We live in an evolving world, one that is changing every day. This is a process that is fueled by technology. Innovation is impacting us today defining the future, and it is up to us to determine the path that takes.
The technology that will take us forward can be built on sound, ethical, smart principals. It can invite unique perspectives. It can provide empowerment, knowledge, awareness, access, and community.
As we develop the technology of the future, we can work towards creating a better world long term. This means many different things as technology merges with all parts of our lives. For example, EdTech (education technology) can make knowledge more accessible globally and algorithms have the potential to remove or alleviate human bias.
The flip side is the serious potential for harm if the systems that we use aren’t being developed by people that have diverse perspectives. When we fail to be inclusive there are massive oversights that can lead to disastrous effects.
One clear example that we can look back at today is the development of vehicles. According to the NHTSA women are 17% more likely to be killed in a car accident and 73% more likely to be injured. This is attributed to a number of factors, but the most egregious is the lack of women involved in designing the testing done to ensure the safety of automobiles.

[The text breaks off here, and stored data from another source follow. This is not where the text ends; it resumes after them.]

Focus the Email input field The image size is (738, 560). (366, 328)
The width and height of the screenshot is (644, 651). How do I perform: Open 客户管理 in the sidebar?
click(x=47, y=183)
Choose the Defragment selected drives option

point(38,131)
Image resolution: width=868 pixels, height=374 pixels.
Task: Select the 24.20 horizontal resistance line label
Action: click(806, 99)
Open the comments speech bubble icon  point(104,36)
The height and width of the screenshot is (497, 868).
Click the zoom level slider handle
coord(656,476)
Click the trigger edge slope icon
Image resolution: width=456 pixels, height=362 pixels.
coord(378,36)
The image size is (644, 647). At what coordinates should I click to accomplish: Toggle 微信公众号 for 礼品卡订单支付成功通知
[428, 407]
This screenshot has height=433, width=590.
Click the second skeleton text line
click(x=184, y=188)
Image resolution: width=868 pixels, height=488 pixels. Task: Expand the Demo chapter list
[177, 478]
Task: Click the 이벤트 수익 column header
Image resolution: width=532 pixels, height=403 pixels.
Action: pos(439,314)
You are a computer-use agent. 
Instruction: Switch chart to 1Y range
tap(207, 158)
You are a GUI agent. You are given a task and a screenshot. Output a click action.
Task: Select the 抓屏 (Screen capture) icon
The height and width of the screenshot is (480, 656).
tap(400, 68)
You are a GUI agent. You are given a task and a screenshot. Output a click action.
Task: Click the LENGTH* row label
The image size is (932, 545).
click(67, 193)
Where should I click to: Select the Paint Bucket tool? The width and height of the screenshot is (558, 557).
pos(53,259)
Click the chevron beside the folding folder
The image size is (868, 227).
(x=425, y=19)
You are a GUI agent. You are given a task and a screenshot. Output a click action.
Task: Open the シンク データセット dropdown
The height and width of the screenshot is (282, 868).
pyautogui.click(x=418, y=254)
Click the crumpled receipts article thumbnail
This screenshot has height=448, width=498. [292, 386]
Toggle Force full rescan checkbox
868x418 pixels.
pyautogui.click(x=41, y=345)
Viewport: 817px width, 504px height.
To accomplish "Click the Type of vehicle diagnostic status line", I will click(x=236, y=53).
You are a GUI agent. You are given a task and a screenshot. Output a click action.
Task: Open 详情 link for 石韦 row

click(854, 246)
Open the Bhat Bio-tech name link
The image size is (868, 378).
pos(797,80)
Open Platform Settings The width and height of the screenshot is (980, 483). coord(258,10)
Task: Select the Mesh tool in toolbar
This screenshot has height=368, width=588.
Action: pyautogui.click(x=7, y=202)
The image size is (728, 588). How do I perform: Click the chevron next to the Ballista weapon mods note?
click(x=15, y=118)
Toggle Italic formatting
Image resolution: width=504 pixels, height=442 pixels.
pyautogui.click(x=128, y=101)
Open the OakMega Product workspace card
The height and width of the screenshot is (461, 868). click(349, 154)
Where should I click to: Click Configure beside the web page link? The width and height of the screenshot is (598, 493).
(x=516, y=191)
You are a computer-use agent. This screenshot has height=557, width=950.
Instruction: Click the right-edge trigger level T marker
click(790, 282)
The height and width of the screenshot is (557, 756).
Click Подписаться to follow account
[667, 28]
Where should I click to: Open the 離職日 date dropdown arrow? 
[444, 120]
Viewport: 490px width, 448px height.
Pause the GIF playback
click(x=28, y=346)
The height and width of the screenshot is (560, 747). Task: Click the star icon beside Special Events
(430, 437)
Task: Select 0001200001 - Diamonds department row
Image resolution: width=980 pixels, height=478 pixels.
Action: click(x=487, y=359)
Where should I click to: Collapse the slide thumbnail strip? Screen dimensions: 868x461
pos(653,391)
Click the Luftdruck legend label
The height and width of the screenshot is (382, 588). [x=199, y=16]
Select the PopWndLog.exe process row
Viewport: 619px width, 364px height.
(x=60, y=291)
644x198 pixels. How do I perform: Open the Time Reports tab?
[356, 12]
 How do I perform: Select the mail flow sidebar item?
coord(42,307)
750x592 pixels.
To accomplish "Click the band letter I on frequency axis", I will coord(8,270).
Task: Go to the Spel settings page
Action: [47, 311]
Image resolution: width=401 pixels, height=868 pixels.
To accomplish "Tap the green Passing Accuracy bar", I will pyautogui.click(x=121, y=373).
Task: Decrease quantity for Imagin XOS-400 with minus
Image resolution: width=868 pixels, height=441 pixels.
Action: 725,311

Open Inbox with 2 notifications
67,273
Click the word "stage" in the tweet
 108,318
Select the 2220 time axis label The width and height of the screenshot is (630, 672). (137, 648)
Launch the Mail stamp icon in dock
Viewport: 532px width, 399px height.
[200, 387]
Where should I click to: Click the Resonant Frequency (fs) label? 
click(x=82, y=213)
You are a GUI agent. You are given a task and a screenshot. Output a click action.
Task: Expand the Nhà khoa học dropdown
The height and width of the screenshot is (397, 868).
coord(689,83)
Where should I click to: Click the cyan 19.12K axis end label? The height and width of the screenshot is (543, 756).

If the technologies we are developing and integrating into our society are 73% more harmful to women or underrepresented groups then every company has a clear opportunity to provide a better product by having diversity of thought and leadership.
There is hope thanks to technology leaders like Kesha Williams, an AWS Training Architect at A Cloud Guru, who recently spoke about the importance of diversity in development teams at WWCode CONNECT Digital Conference.
“In the age of algorithmic decision-making, as a software engineer and machine learning practitioner, I believe the systems I build must reduce biases instead of carrying them forward. Machine learning is a powerful technology being applied to many areas of life. I have seen firsthand how machine learning systems – when built without bias – lead to a more fair and equitable society. As engineers, we all have moral and ethical obligations to ensure the systems we build do not negatively impact the lives of others.”
Moving forward, one of the most powerful ways that technology can transform the world for good is through open access to education and information. From a personal perspective, I have seen Women Who Code go from serving our community in 20 countries to 122 countries in just two months as we have put technology to use to ensure our programming reaches everyone who needs it during this time of quarantine.
That kind of access to information can fuel important conversations, it can ensure that people everywhere have the resources they need to provide security to their families, to find a job, or even to upskill to a better position. It can provide freedom and choice, and allow our society to grow better, as we connect together.
Technology can be a force for good in the world. But we have to ensure that all people are represented when developing that technology. By creating systems that encourage diversity and value equality now, we can help to ensure that technology, innovation, and the future, will be better.